Keeping Secret (Secret McQueen)

chapter Five


Under normal circumstances, the trip to Lucas’s mansion in Upstate New York should have taken over an hour. Google Maps would tell you so, anyway. The narrow two-lane highway wound like an asphalt snake through a towering hall of pine and bare-branched oak. Every time you passed another car you took your life into your own hands, risking oncoming traffic around the next tight curve in the road.

Whenever I drove from the city to Lucas’s sprawling country estate, the looming darkness of the trees made me nervous. The dark can hide so many evils, I was hesitant to let my eyes linger on the tree line because my overactive imagination could formulate any number of potential attacks from within.

I never expected the road itself would be the thing I should fear.

The first blow was so sudden I thought I’d run something over.

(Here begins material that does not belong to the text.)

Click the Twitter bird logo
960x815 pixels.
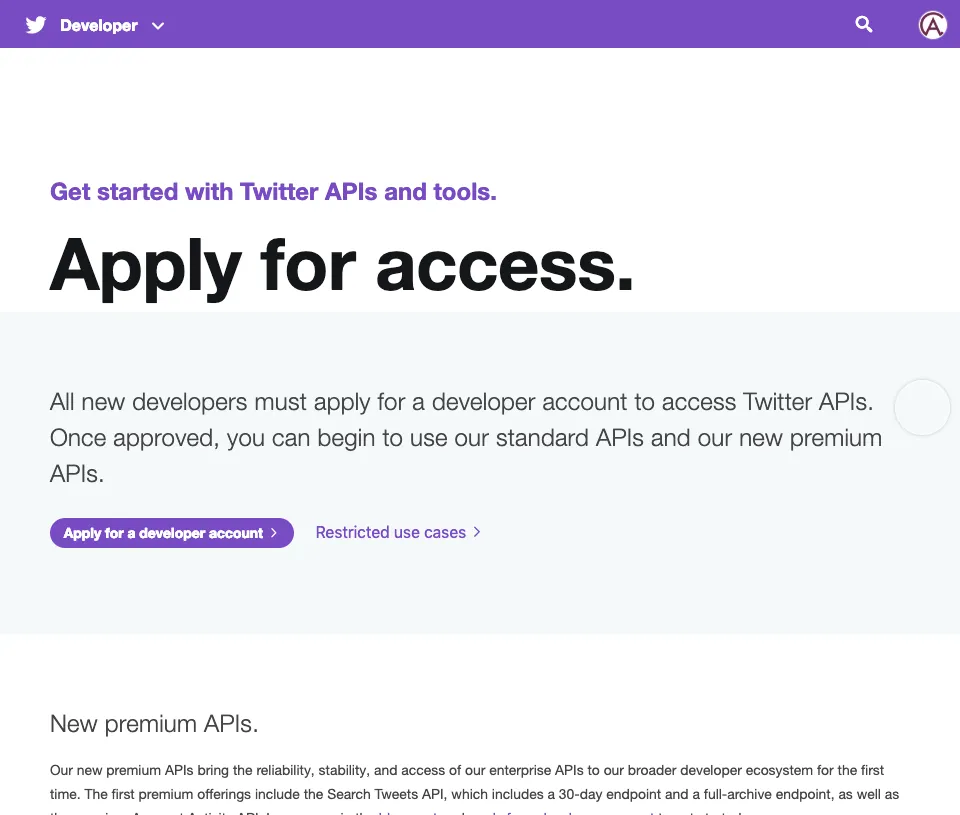36,25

But as my gaze darted to the rearview mirror to see what poor fox or badger I might have killed, the previously unseen car behind me turned on its brights. The glare of the lights flashed in my eyes, rendering me momentarily blind. As the fist-sized spots of light swam in my vision, the car struck us again. This time the BMW bucked and I lost control of the wheel, swerving into the oncoming lane, which remained empty by some miracle.

Kellen let out a startled shriek and held on to my headrest. I got myself together, blinking away the blind spots, and swung the car into the proper lane, overshooting by a hair and sending a wave of gravel arcing backwards when I hit the shoulder.

I jerked the wheel back from the edge of the road and jammed my foot down on the brake, forcing the car into a sudden spin and making my tires scream as they burned a trail of hot rubber across the cool spring blacktop. When the car came to a halt, steam was rising off the cement and my BMW was headlight to headlight with a black Corolla. Possibly the least distinctive car imaginable.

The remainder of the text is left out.